Des recherches ont également montré que les enfants qui passent plus de temps à l'extérieur sont moins susceptibles de développer une myopie, un problème croissant à l'ère numérique. De plus, ils sont exposés à un plus grand nombre de bactéries amies, qui peuvent jouer un rôle dans le renforcement de la fonction immunitaire à long terme.
Au final, ils ont aussi tendance à vivre plus longtemps, comme l'ont montré plusieurs grandes études récentes.
Trouver la nature là où vous êtes
Alors, qu'est-ce que cela signifie exactement de passer du temps dans la nature ?
"Quand nous disons nature, la plupart des gens pensent à une randonnée dans le Yosemite, mais ce n'est pas vraiment ce que nous voulons dire", souligne Kuo, notant que le simple fait d'ouvrir les stores sur un espace vert, de se rendre à l'école le matin ou de visiter un parc urbain peut avoir un impact. "Chaque petit accès que vous pouvez donner à vos enfants aide".
L'organisation de Zarr, Park Rx America, compte aujourd'hui plus de 700 praticiens membres dans tout le pays, qui utilisent sa plateforme en ligne et son application pour élaborer des prescriptions de nature et aider les patients à trouver des espaces verts sûrs à proximité où ils peuvent les mettre en œuvre.
Parallèlement, le nombre d'écoles maternelles fondées sur la nature aux États-Unis a augmenté d'environ 500 % ces dernières années, note M. Louv, et les "clubs nature familiaux", qui permettent aux citadins de se réunir pour faire des excursions, sont en plein essor.
"La vie naturelle est partout, même dans les quartiers urbains les plus densément peuplés", dit Louv. "Elle peut être dans les fissures entre les trottoirs ou les oiseaux et les animaux dans le parc de la ville. Nous devons juste faire l'effort d'y prêter attention."
5 Conseils
1. Prévoyez 20 minutes, 3 fois par semaine, pour vous asseoir ou bouger dans un cadre naturel. La recherche montre que la dose seule fait baisser les niveaux de cortisol, l'hormone du stress.
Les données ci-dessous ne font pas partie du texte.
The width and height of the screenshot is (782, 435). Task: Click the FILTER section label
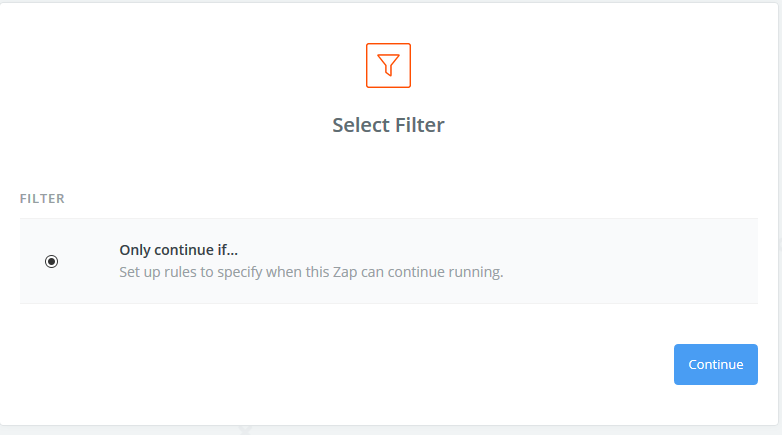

2. Demandez à votre médecin s'il peut proposer une ordonnance nature à votre enfant.
3. Recherchez des écoles qui intègrent le temps passé à l'extérieur dans leurs cours et placez les bureaux avec vue sur les espaces verts si possible.
4. Rejoignez ou créez un club nature familial dans votre région.
5. Évitez la salle de sport ou les centres de loisirs et, si possible, faites de l'exercice en plein air. Certaines études montrent que cela confère des avantages supplémentaires, notamment pour la santé mentale.
Les chiffres
4 à 7 minutes : Temps moyen par jour que les enfants consacrent aux jeux extérieurs non structurés. Mais ils passent 7,5 heures devant des écrans électroniques.
56% : Pourcentage d'adultes qui passent 5 heures ou moins à l'extérieur chaque semaine.
1 sur 5 : Nombre d'enfants qui ne jouent dehors qu'une fois par semaine ou moins.
35% de moins : Pourcentage de temps que les enfants américains passent à jouer dehors par rapport à leurs parents quand ils étaient enfants.